Характеризуя свой подход, Гумилёв пишет вещи, которым радуется моя душа. Он декларирует, что хочет рассматривать культурную эволюцию человечества, используя системный подход, действуя так, как принято действовать в естественных науках. Кстати, меня очень радует, что, характеризуя ландшафты, Гумилёв использует термин «антропофауна». Другой вопрос, действительно ли удаётся Льву Николаевичу применить естественнонаучный подход — или все ограничивается декором?

«“Но ведь это биологизм!” Так кричат те, кто не задумывается над сущностью явлений природы. <…> Это — дополнение к социальной эволюции, а не замещение её, ибо прогресс — процесс развития социума, а этнос может быть сопоставлен с мелкими таксономическими единицами внутри вида Homo sapiens, рода Hominides, отряда Primates, семейства Mammalia (млекопитающих) и класса Animalia (животных). Мы порождение земной биосферы в той же степени, в какой и носители социального прогресса.

Естественники приняли системный подход с радостью, а гуманитарии его игнорировали. И это не случайно: филологи и историки черпают первичное знание из письменных источников, а в оных о системных связях нет ни слова. С их точки зрения, системы — выдумка, к тому же бесполезная.

Лев Николаевич Гумилёв. «Этносфера: история людей и история природы»А как же быть с этносами? Очень просто: надо различать их по названиям; узнать же эти названия следует у них самих, как в паспортном столе милиции. Нет, это не шутка, а, увы, научная установка, бытующая поныне». 

Тут у меня возникают вопросы. Один из них связан с тем, что доктор наук, гуманитарий, ссылающийся на естественнонаучное знание, не берёт на себя труда в этом знании разобраться. Название нашего вида — Homo sapiens, и уже отсюда со всей непреложностью следует, что мы относимся к роду Homo. Увы, огромное количество пишущих людей не понимает сути бинарной номенклатуры. В зоологии латинское название вида (а только оно и является настоящим; правила Кодекса зоологической номенклатуры не распространяются на иные языки) состоит из двух слов. Первое слово — родовое имя (оно всегда пишется с прописной, «большой» буквы), а второе — видовой эпитет (всегда пишется со строчной, «маленькой»).

Может, Гумилёв перепутал род с семейством? Название семейства, к которому мы относимся, похоже на то, что он написал, но все равно иное — Hominidae. Конечно, млекопитающие — класс, а не семейство, животные — царство, а не класс… Это, вообще говоря, азбучные истины, основы школьной программы.

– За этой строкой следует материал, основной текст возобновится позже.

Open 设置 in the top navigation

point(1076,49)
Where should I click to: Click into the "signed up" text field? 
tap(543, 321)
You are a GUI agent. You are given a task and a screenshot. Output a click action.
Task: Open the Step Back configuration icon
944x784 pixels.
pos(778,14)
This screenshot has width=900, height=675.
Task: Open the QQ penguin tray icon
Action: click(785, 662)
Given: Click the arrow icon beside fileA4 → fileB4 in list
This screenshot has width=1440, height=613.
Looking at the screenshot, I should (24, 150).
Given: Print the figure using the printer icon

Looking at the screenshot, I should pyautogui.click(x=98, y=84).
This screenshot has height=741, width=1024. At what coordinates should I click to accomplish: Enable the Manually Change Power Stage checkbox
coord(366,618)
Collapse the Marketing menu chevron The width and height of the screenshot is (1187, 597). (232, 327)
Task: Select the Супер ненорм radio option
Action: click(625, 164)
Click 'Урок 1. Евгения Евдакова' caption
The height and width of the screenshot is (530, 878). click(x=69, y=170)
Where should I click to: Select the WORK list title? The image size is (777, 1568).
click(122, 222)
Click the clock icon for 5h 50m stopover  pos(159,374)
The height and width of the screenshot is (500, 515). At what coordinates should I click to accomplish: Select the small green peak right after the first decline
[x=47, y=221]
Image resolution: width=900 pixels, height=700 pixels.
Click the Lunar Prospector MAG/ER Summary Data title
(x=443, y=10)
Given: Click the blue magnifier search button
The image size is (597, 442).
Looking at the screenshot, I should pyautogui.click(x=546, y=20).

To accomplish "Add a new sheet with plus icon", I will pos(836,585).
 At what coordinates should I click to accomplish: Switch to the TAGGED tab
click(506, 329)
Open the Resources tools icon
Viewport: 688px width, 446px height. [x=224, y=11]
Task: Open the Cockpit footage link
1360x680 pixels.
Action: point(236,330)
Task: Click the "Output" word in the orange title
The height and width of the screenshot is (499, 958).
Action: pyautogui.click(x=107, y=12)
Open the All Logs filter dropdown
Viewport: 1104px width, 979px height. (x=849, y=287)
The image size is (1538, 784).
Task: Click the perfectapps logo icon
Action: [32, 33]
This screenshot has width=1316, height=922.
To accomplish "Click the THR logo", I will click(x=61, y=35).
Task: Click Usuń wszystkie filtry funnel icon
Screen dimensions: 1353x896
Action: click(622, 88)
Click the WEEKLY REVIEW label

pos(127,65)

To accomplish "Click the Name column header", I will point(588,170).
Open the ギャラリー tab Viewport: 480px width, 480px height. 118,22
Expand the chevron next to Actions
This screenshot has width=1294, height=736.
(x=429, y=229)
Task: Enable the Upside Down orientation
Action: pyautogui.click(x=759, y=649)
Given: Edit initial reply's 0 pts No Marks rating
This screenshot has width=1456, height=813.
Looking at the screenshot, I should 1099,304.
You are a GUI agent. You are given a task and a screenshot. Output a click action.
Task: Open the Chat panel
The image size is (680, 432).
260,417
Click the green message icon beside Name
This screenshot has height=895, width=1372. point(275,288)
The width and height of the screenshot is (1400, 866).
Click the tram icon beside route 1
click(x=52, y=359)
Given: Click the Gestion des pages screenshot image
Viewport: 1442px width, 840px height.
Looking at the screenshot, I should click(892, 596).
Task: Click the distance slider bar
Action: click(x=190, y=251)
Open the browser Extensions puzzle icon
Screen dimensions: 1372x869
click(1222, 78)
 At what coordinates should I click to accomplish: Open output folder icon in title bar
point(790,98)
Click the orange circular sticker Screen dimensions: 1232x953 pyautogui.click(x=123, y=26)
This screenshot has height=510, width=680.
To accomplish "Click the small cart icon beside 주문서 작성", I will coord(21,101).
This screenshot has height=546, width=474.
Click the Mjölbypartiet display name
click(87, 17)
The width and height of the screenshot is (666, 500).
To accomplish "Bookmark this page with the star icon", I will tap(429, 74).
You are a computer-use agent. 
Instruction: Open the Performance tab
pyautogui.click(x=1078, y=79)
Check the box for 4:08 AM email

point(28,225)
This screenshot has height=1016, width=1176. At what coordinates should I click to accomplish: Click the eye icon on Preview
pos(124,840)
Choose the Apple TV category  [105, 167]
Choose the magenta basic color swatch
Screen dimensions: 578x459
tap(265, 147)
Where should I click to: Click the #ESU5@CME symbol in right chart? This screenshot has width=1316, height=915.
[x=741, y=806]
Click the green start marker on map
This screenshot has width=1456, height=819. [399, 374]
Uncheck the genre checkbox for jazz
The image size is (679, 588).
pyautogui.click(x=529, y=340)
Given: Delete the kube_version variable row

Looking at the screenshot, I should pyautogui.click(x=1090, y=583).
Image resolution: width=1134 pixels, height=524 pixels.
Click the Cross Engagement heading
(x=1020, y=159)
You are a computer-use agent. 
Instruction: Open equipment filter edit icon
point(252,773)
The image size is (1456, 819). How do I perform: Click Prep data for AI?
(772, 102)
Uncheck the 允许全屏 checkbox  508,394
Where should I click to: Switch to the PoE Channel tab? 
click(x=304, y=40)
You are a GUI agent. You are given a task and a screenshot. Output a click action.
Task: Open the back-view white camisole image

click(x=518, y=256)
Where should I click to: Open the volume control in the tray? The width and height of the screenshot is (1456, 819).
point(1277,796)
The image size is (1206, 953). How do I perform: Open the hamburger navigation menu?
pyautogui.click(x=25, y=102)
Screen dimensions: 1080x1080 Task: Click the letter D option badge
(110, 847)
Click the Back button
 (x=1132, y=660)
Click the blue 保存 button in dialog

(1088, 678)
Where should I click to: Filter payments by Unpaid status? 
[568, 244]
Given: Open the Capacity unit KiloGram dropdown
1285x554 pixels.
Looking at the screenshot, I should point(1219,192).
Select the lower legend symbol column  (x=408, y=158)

Вы скажете, я цепляюсь к мелочам? Они кажутся мне многозначительными. Так или иначе, основная проблема такова. Является этнос системой, которую нужно изучать естественнонаучными методами, или это что-то такое, о чём нужно просто спрашивать его представителей (да-да, спрашивать надо представителей этносов, а не сами этносы, как пишет Гумилёв). Является этнос чем-то самостоятельным, существующим, как существуют иные системы, исследуемые естественными науками, или это попросту результат самоидентификации отдельных людей? Эту ключевую проблему можно сформулировать и так: этнос — феномен или эпифеномен? Феномен — нечто явленное, эпифеномен — то, что обладает лишь кажущимся бытием.

Если ключевой причиной, формирующей этносы (точнее, представления о них) является самоидентификация составляющих их людей, этносы можно рассматривать как эпифеномены. При взгляде «со стороны» не существует русского народа, чеченского народа или еврейского народа, есть лишь люди, которые воспринимают себя как часть русского народа, чеченского народа или еврейского народа.

Если, как считал Гумилёв, этнос является чем-то целостным, связанным общим происхождением с определённым ландшафтом, получающим и перераспределяющим энергии, питающие его пассионарность, он, конечно, является феноменом.

На языке этнологов тот выбор, который я сейчас охарактеризовал, можно представить как выбор между примордиализмом (этнос — нечто первичное) и конструктивизмом (этнос — то, что конструируется в культуре составляющих его людей).